Entries for finding displayed items:
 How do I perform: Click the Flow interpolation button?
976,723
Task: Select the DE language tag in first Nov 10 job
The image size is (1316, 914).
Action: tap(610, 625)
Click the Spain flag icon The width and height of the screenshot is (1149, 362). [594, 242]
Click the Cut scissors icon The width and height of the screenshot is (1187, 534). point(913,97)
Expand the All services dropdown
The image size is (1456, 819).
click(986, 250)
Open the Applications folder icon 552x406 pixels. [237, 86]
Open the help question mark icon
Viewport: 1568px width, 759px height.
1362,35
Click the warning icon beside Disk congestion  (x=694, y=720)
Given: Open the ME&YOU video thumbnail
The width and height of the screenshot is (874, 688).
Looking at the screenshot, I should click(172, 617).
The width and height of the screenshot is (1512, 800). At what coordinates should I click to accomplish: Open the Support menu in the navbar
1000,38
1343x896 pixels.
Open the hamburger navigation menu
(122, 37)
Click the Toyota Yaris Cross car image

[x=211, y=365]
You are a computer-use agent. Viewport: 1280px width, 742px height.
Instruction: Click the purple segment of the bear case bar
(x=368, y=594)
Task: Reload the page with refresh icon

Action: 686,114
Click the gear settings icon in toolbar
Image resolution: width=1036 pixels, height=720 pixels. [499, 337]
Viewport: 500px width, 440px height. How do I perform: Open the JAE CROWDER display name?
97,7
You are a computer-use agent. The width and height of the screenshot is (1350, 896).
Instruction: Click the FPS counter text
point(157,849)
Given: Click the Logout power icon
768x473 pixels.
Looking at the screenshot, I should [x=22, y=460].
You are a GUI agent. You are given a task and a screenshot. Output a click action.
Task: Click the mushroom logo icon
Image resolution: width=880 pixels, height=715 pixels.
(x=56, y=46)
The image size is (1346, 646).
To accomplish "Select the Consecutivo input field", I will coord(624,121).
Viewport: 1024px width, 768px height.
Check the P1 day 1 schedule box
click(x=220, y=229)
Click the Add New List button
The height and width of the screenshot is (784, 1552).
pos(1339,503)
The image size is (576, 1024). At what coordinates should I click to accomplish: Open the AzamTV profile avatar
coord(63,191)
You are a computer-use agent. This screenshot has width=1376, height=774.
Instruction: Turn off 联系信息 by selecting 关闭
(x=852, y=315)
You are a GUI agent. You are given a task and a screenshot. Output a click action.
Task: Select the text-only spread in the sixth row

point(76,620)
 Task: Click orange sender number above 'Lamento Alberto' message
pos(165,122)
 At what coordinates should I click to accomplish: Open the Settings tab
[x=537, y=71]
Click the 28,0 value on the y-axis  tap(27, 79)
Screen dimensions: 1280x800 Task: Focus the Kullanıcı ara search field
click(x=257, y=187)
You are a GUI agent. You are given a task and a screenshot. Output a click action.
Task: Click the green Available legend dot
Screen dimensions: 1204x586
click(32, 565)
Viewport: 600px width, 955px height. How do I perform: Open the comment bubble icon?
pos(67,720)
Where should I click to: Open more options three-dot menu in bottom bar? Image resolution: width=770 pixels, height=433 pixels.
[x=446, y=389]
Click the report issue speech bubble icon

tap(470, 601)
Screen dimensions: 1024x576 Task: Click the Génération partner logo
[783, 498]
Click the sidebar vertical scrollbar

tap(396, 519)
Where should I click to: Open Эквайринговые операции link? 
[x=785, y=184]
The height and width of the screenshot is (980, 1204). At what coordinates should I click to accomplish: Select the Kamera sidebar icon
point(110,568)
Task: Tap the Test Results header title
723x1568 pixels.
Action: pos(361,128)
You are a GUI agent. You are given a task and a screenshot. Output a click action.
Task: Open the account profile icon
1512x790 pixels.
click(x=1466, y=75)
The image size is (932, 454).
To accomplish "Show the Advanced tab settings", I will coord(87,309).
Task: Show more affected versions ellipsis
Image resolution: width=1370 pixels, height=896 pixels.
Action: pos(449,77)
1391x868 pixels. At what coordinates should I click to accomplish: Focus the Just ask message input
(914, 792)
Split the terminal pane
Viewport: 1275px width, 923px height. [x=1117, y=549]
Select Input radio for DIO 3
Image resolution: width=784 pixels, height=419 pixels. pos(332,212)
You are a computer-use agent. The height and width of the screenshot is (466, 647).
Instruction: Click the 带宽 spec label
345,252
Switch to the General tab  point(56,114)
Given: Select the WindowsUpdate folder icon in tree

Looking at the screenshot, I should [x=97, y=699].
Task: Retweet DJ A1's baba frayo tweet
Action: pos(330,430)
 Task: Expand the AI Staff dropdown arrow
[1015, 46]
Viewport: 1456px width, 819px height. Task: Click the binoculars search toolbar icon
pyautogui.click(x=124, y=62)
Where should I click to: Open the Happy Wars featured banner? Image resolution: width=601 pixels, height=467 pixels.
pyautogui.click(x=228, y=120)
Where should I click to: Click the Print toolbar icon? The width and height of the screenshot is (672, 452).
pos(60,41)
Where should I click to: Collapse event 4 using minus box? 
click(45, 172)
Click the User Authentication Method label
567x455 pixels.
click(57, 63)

### GIVEN EXERCISE
Write out again only the lines starting with the line containing "The width and height of the screenshot is (1512, 800)." and going on through the line containing "Action: 686,114", requests included. Multiply every coordinate in the answers by 1.6 and round each to a whole number, with halves rounded up, leaving all numbers in the requests unchanged.

### WRITTEN ANSWER
The width and height of the screenshot is (1512, 800). At what coordinates should I click to accomplish: Open the Support menu in the navbar
1600,61
1343x896 pixels.
Open the hamburger navigation menu
(195, 59)
Click the Toyota Yaris Cross car image

[x=338, y=584]
You are a computer-use agent. Viewport: 1280px width, 742px height.
Instruction: Click the purple segment of the bear case bar
(x=589, y=950)
Task: Reload the page with refresh icon

Action: 1098,182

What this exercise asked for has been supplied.